Dessa forma, o IAB se posiciona em consonância com a Defensoria Pública do Estado do Rio de Janeiro (DPE/RJ), que requereu, em 2018, o cancelamento ou ao menos a revisão da Súmula. A Casa de Montezuma foi admitida como amicus curiae no procedimento administrativo aberto pela DPE/RJ, a fim de apresentar uma possível sustentação oral perante o órgão Especial do TJRJ. Os pareceres do Instituto, elaborados a partir da indicação da consócia Fernanda Prates Fraga, foram apreciados pelas Comissões de Direito Penal, com relatoria de Denis Sampaio, e de Criminologia, cujo relator foi Caio Badaró Massena.
A utilização da presunção de veracidade de depoimentos policiais em processos criminais, segundo Badaró, vai de encontro ao direito fundamental à presunção de inocência. Ele pontua que esse direito é ponto de partida do processo criminal, que deve funcionar como um mecanismo de apuração da culpa, e não da inocência do imputado: “Isso leva a que o ônus da prova, no tocante à imputação, recaia exclusivamente sobre a acusação; em outras palavras, cabe à acusação provar a responsabilidade penal do imputado, e não a este provar sua inocência. Portanto, válida ou não no âmbito administrativo, a tese não se sustenta juridicamente no contexto do processo penal”.
Condenações baseadas nas palavras exclusivas de policiais, na visão de Denis Sampaio, também representam violação dos princípios constitucionais de equidade e isonomia. “Há uma diretriz nefasta pela forma de valoração da prova testemunhal através da aplicação da Súmula 70 do TJRJ. Há uma hiper valoração das palavras policiais e redução do valor probatório das testemunhas defensivas ou da autodefesa do acusado. No momento valorativo de todo o resultado probatório, há verdadeira discrepância na balança”, destaca o relator no texto.
Marcio Barandier
O parecer da Comissão de Direito Penal, que foi apresentado ao plenário pelo presidente do grupo, Marcio Barandier, também cita que pesquisas realizadas pela DPE/RJ permitem inferir que a presunção de veracidade da palavra dos agentes de segurança não é afastada nem em casos em que a pessoa acusada foi submetida a tortura ou maus tratos por parte dos próprios agentes. “O estudo, lançado em 2021, apontou que em 88% dos casos em que há denúncia de tortura formulada pelo réu, a despeito de haver marcas aparentes de lesões em 46,3% das hipóteses, ocorre a condenação. Registre-se que 53% desses casos se tratavam de imputações de delitos previstos na Lei de Drogas e 46% das sentenças mencionam expressamente a Súmula 70 do TJRJ como fundamento para a condenação”, diz o texto.
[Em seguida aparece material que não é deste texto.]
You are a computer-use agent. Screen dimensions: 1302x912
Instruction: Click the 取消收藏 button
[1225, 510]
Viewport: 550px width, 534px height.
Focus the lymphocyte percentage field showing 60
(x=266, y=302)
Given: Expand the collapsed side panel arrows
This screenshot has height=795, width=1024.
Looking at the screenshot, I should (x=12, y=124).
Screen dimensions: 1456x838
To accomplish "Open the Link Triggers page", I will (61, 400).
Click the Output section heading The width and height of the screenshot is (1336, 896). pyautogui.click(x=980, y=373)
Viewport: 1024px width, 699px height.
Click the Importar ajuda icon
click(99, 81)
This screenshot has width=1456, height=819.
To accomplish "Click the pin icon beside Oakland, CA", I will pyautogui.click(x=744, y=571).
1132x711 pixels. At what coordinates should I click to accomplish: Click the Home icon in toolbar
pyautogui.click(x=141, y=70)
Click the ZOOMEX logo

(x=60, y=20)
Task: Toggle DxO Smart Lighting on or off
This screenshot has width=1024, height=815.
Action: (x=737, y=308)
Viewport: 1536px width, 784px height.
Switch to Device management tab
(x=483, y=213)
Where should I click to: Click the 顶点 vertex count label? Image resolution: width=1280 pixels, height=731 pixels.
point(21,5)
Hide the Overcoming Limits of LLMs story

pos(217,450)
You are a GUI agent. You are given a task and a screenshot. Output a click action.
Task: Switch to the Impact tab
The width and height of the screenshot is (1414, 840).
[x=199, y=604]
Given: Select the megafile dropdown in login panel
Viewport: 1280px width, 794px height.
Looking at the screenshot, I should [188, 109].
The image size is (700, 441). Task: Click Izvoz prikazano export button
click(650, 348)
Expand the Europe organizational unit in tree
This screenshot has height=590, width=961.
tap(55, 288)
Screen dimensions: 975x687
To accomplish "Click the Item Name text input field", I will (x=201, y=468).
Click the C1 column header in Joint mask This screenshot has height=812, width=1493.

Em outra perspectiva de análise, Caio Badaró também destaca que a Súmula caminha na contramão das orientações científicas da psicologia do testemunho e contribui para a condenação de inocentes, já que desconsidera, por exemplo, a subjetividade da memória. “Se uma pessoa testemunhar um mesmo delito em reiteradas ocasiões, tenderá a recordar mais detalhes do que quando o evento se apresenta de forma isolada. Nesses casos, entretanto, a testemunha tende a produzir mais erros de comissão, provocados pela interferência entre as distintas ocasiões com que teve contato. Trata-se da contaminação da memória pelos chamados efeitos de scripts de rotina”, defendeu o parecerista.
De acordo com Marcio Barandier, o entendimento em debate é adotado em outros tribunais do Brasil, mas no Rio de Janeiro é bastante recorrente por estar respaldado pela Súmula. “Essa prática não é compatível com a nossa Constituição, com a doutrina penal e com o princípio da dignidade humana”, criticou o advogado. Fernanda Prates também concordou com a visão dos relatores e ressaltou que o IAB e as instituições do Direito devem se posicionar contra a medida do TJRJ. “Essa é uma Súmula que vem causando enormes prejuízos não só às pessoas, mas também à qualidade do nosso sistema penal”, afirmou a indicante.